Braeden got pretty low over Christmas so they took him to the Pediatric Intensive Care Unit. They decided several things. The morphine wasn't doing the trick to keep his pain under control so they put an epidural tube right into his spine. This seems to be doing the trick better. They removed almost 12 ounces of fluid from his lungs so he's breathing better now. Imagine a pop can full from the lungs of a 3 year old.
There is still some crud in his lungs but the respiratory therapist is watching that very carefully and they are doing breathing treatments every day. Evidently he doesn't like that machine and when she said today that she wasn't going to use it, he wiped the back of his hand across his forehead, indicating relief. Then she said maybe tomorrow he wouldn't have to have it either if he still was doing well. He gave her a thumbs up signal. SO CUTE. About made me cry seeing him so sick but still having a sense of humor. She asked if he would give her a smile and he did manage to twitch the corners of his mouth and ALMOST smile.
He still has the pee pee bag and has another tube pulling any fluids out of his tummy. He is nauseus at times even though he's only receiving clear fluids. He was able to sit up today alone so is gaining strength.
Since the time early in the fall when Dawn and Kevin began to receive flyers from toy stores, Braeden has been yammering for a Home Depot tool kit. This kit has a power drill, a jig saw, a sawzall with two blades, a flashlight and two interchangeable batteries just like a real set of power tools. Kevin couldn't resist getting it for him for Christmas. He wants to fix motorcycles and racecars with it when he grows up he said. Kevin said that yesterday when Braeden was still pretty sick and sleeping a lot, the drill layed on his chest with his finger on the trigger. Every so often they would hear, "RRRR RRRR" and they'd look and Braeden still had his eyes closed but was making the drill work.

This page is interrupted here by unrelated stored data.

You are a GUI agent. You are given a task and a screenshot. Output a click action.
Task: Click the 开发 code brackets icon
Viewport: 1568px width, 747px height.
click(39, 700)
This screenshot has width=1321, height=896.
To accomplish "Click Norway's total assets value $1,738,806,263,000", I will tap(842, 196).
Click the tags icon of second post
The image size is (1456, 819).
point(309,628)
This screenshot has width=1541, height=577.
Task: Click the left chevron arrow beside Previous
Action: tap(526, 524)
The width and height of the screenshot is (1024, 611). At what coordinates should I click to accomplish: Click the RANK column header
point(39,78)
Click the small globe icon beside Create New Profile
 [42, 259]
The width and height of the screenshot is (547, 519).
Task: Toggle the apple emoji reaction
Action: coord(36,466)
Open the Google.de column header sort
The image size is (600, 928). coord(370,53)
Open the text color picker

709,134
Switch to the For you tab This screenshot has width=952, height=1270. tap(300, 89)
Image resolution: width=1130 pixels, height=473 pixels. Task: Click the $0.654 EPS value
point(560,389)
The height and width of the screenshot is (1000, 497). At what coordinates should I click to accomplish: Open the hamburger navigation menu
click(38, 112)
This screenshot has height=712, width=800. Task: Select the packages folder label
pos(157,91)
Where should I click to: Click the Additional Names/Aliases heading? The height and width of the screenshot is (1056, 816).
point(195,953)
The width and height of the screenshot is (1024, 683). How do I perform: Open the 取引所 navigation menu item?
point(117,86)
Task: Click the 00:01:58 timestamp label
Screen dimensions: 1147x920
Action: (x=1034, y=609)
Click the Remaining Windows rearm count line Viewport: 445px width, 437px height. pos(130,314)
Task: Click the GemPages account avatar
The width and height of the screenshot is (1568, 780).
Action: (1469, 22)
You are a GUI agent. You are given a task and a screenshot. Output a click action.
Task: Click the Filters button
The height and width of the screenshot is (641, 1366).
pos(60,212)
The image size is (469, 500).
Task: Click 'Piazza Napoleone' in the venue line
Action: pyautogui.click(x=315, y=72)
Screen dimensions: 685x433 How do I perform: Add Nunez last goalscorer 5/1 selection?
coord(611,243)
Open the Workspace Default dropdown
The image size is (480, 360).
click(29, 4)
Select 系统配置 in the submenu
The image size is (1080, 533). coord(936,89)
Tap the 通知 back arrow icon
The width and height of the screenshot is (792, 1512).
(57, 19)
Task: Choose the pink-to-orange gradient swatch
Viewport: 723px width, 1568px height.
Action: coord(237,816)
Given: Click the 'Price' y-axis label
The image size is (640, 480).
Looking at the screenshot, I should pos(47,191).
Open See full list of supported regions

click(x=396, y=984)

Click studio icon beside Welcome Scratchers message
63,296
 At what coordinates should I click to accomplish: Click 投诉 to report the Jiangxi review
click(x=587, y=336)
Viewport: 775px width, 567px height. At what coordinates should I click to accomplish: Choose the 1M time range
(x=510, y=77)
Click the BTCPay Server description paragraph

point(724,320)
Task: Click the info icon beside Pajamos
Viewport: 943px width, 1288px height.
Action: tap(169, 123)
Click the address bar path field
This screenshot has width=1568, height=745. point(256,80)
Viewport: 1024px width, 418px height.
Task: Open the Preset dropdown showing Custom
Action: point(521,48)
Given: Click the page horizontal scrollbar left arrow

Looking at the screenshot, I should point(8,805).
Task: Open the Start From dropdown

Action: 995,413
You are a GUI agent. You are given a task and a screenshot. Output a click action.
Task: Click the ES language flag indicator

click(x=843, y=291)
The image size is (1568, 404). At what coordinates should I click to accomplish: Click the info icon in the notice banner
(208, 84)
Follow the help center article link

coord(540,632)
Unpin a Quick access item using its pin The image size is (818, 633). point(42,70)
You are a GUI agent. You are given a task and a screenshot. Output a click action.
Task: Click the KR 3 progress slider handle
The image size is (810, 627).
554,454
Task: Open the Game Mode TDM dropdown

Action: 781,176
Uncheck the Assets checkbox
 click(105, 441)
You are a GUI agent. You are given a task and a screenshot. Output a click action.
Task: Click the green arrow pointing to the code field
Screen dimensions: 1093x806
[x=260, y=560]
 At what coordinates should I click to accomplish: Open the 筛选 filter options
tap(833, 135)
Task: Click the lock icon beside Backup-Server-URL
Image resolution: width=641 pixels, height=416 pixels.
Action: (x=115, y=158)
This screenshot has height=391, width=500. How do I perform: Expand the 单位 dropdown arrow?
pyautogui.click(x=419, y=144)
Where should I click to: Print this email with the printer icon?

Here's the latest Care Pages:
This morning I was awakened at 5 am by a little voice chattering away to Leslie, his night nurse. What a wonderful sound. Granted, this may be the last time I say that. It was rather early... :-)
He is doing better today. Still chewing through blood and platelets, he got more platelets already today, but he's more awake and talking better for sure. His mouth seems to be better too. Now we're just waiting for some white cells to show up, it looks like they're starting to come back. He's been running a low temp on and off still, but not real high like the oher night. We are still in PICU and still on the epidural. We heard that they are not planning to start the actual radiation treatment until Monday, which is discouraging. Blood pressure has still been an issue so they are still juggling meds. All in all, though, this feels like progress! He's been playing with his power tools in his bed, and it's a great sight to see!
Thank you all for the many prayers said on our behalf, we are thankful!
Mostly Braeden just watched Peter Pan and Sponge Bob while we were there. He had just had a bunch of bandages messed with and the frown on his forehead let us know right away he wasn't very happy right then so didn't say much. He made sure no one touched his big toe that had that doodad that measures the oxygen in the system. His little "big" toe looked like a Christmas tree light, so red. Two hours later we decided to leave and he insisted of giving Grandpa and I several "high 5s" and shook our hands several times. His hand looked so tiny in Grandpa's big old work swollen hand.